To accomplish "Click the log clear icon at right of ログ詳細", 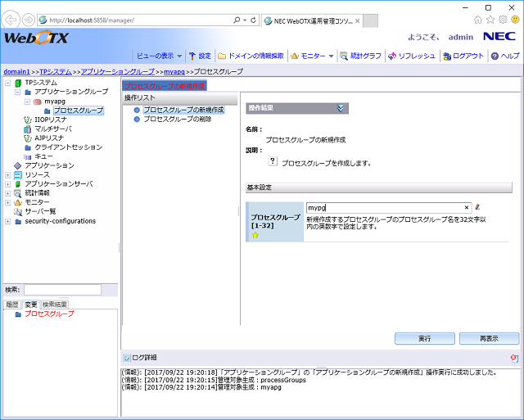I will 513,358.
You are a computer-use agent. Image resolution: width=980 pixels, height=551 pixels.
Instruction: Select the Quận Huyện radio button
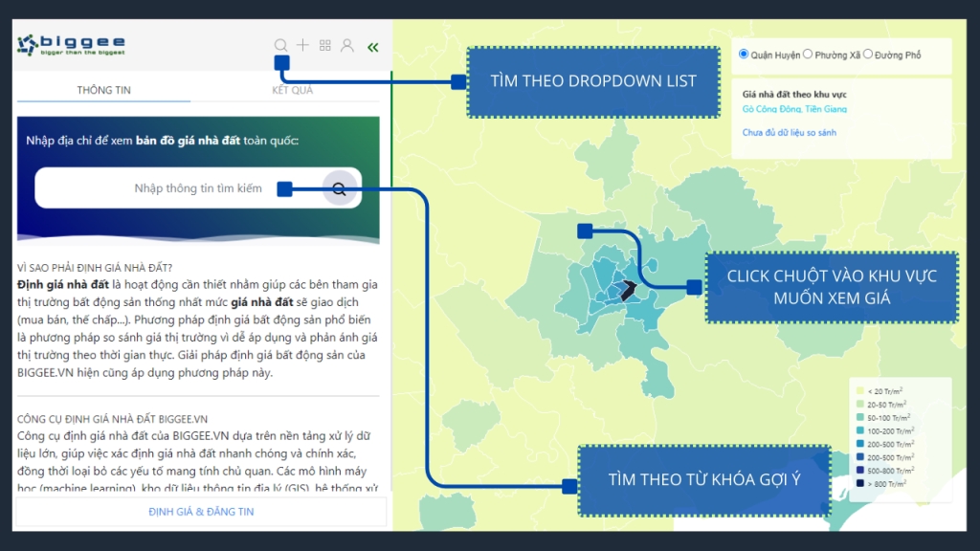click(x=745, y=55)
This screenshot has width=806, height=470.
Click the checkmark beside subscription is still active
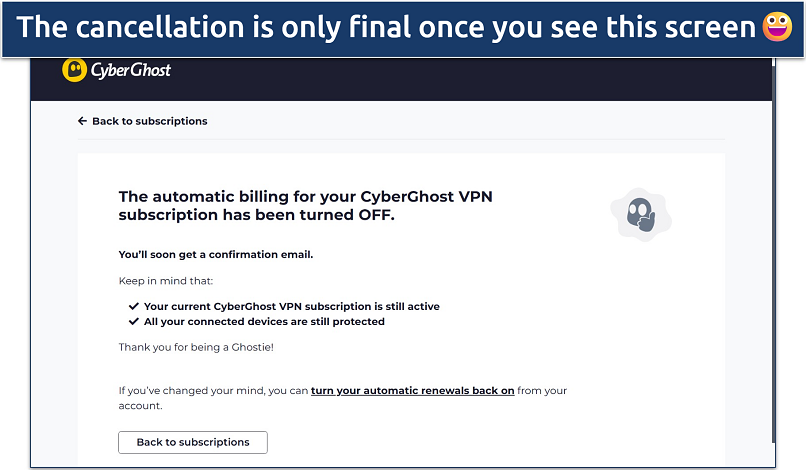pos(134,306)
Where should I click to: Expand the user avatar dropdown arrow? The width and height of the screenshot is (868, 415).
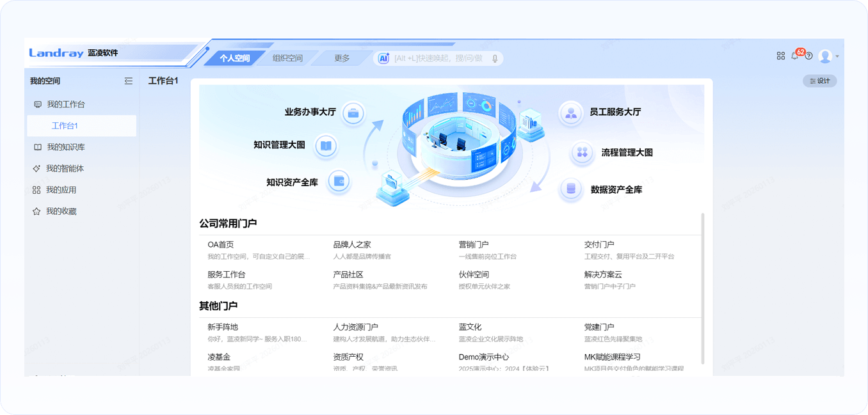pyautogui.click(x=837, y=56)
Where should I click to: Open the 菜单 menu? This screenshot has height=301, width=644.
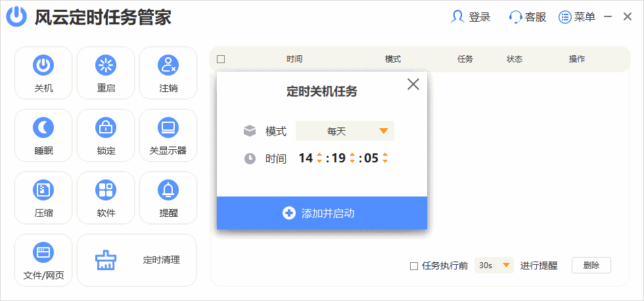pyautogui.click(x=577, y=17)
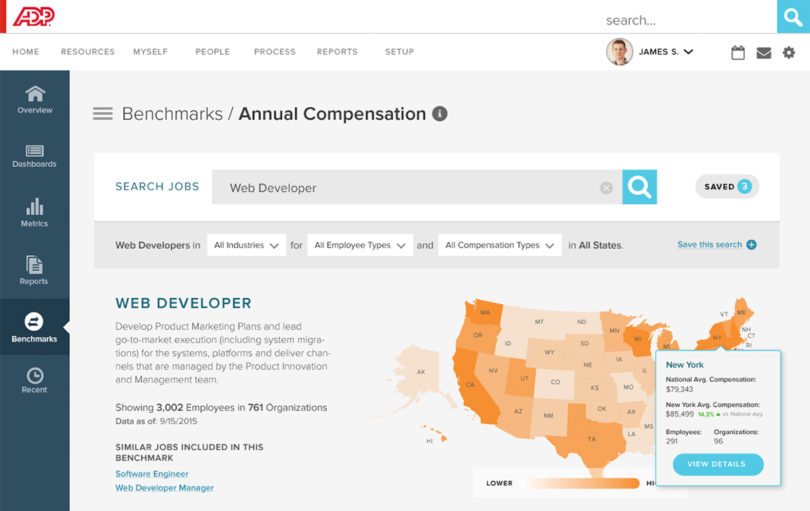Open the Reports menu item
The image size is (810, 511).
(x=337, y=52)
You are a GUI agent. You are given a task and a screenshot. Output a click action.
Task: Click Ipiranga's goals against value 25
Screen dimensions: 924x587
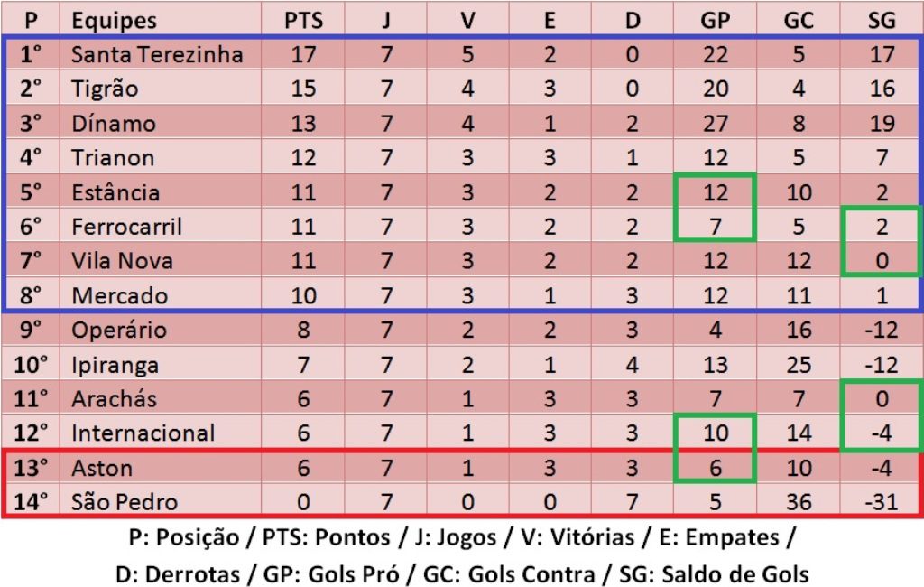799,365
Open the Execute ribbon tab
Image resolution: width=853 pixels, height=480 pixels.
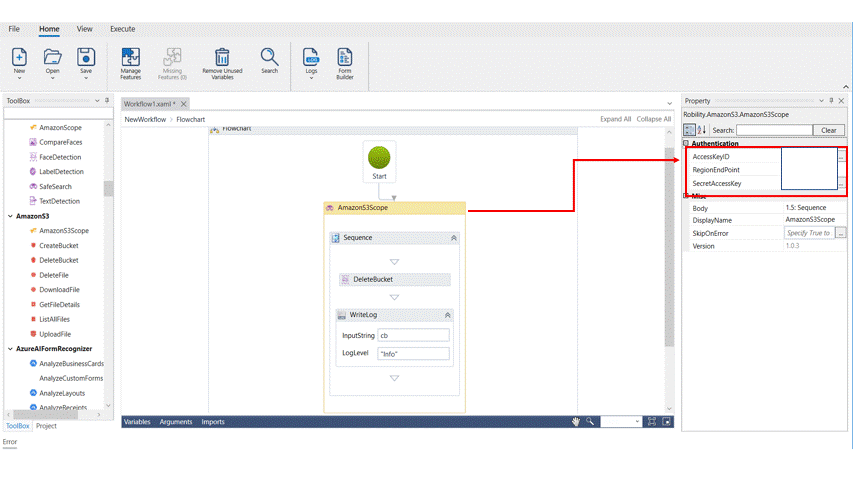[122, 29]
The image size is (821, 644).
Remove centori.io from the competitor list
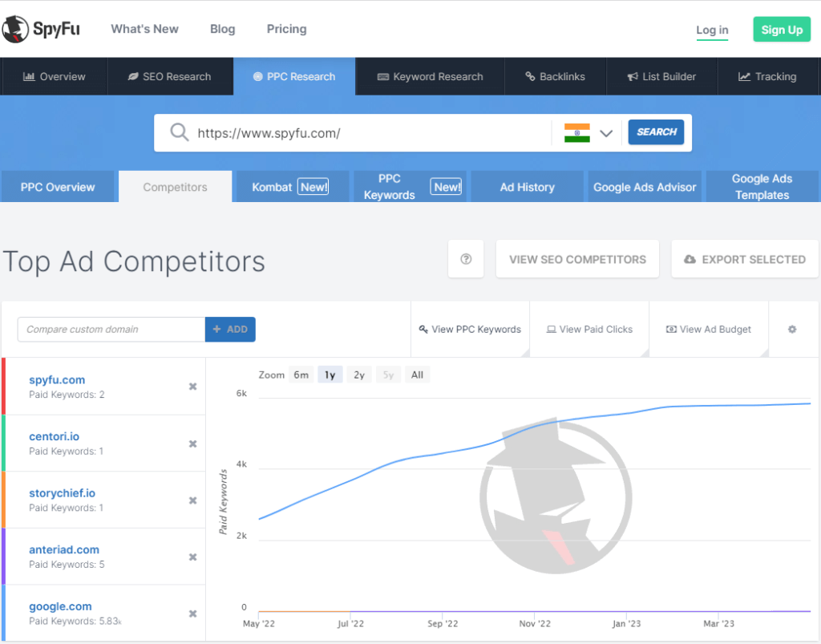pyautogui.click(x=192, y=444)
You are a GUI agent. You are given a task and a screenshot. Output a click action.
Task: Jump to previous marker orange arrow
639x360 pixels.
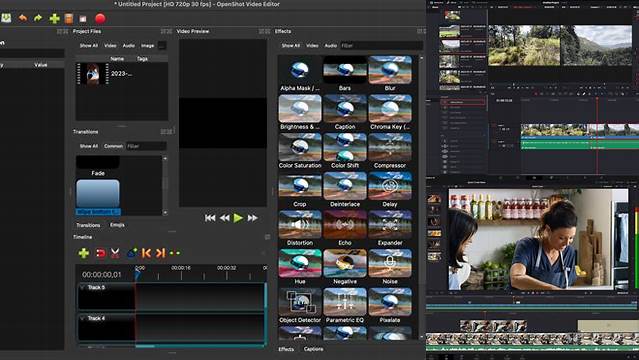pos(146,253)
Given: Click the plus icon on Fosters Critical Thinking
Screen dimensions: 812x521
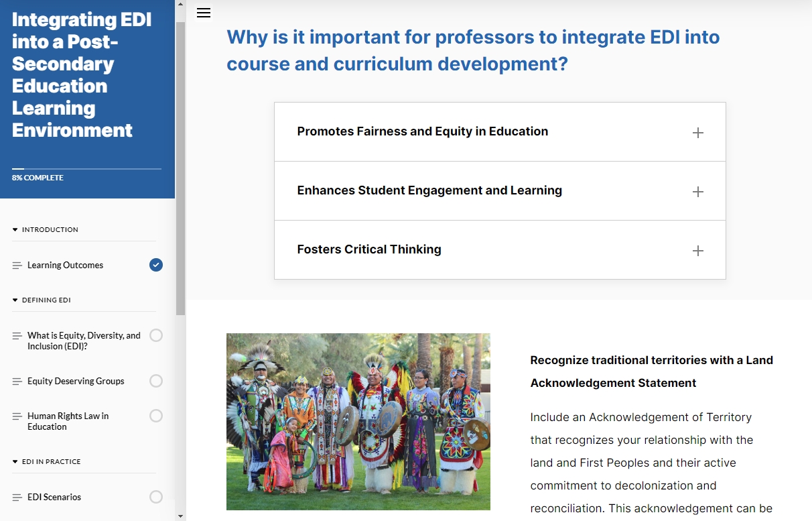Looking at the screenshot, I should (x=697, y=250).
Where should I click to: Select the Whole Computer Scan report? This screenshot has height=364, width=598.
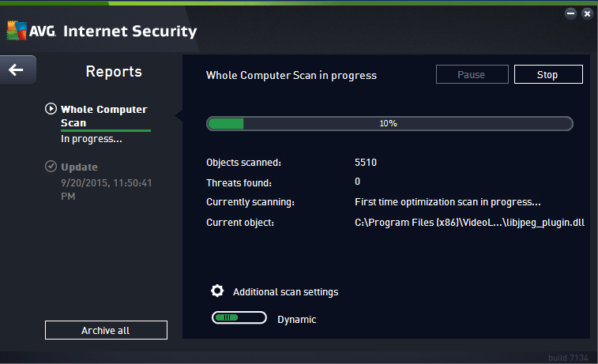tap(103, 116)
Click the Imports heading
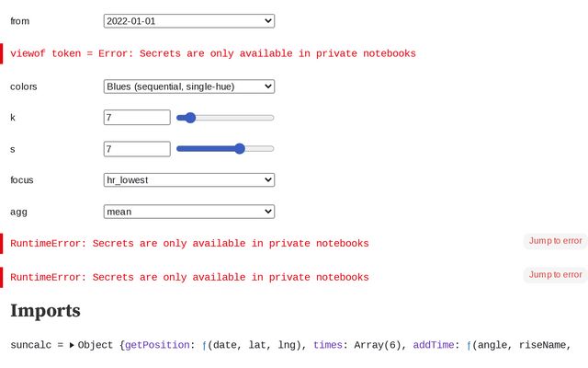This screenshot has width=588, height=368. point(45,311)
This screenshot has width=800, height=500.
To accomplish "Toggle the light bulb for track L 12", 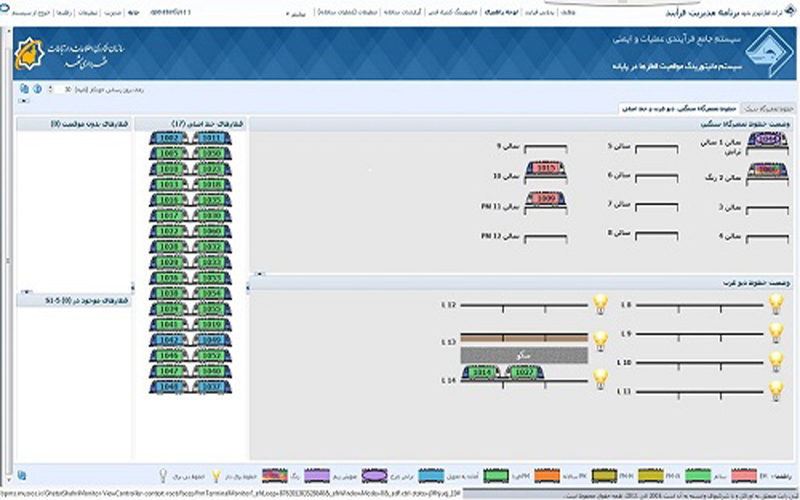I will pyautogui.click(x=600, y=303).
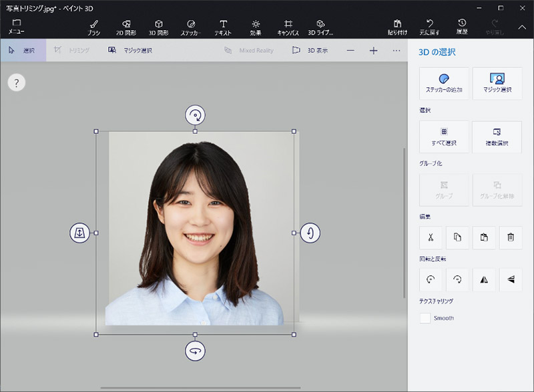Open the キャンバス (Canvas) settings
This screenshot has height=392, width=534.
pyautogui.click(x=288, y=27)
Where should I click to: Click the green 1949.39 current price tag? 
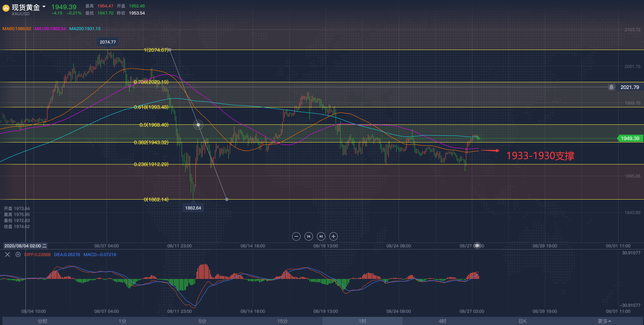[x=630, y=139]
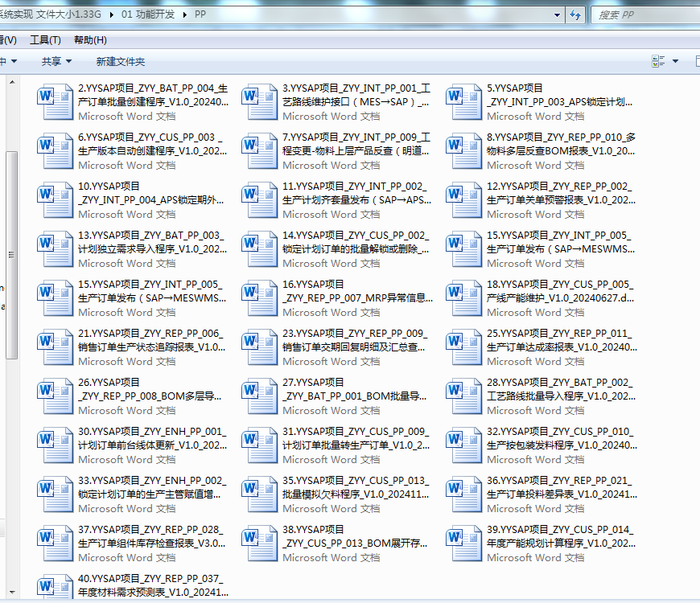This screenshot has height=603, width=700.
Task: Select the Word icon for 2.YYSAP项目_ZYY_BAT_PP_004 file
Action: coord(56,101)
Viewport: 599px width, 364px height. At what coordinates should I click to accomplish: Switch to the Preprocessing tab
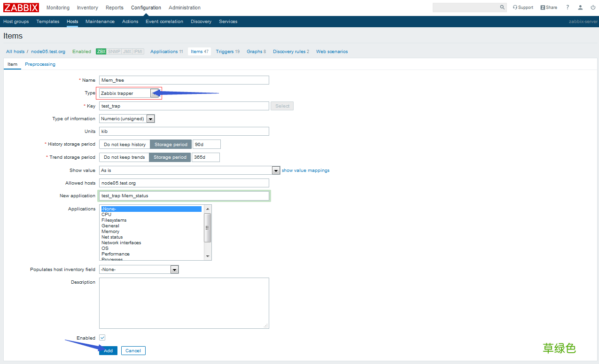coord(40,64)
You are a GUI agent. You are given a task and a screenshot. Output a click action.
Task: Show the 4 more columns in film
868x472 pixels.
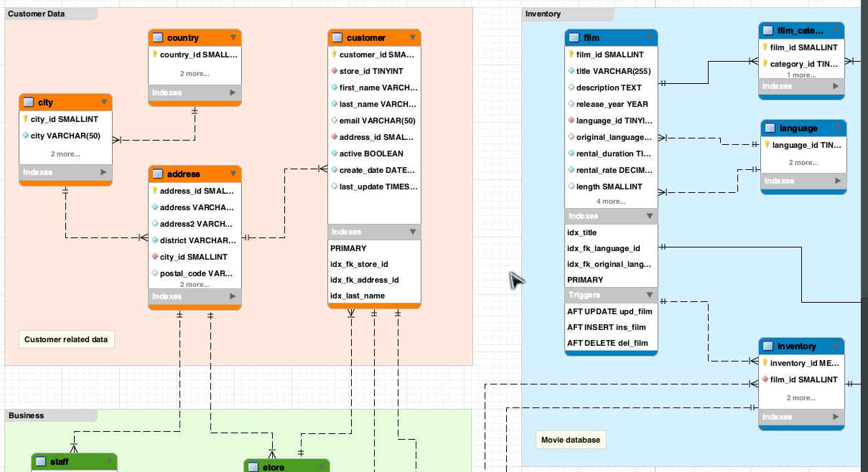pyautogui.click(x=610, y=202)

● ● ● ● ●

### Exercise prompt
Once the line with "Remove centori.io from the competitor list" is found above, print it and every line after it through the line with "Given: Click the", exactly. Pictures stay out.

### Task answer
Remove centori.io from the competitor list
pyautogui.click(x=192, y=444)
You are a GUI agent. You are given a task and a screenshot. Output a click action.
Task: Jump to previous marker orange arrow
639x360 pixels.
pos(146,253)
Given: Click the plus icon on Fosters Critical Thinking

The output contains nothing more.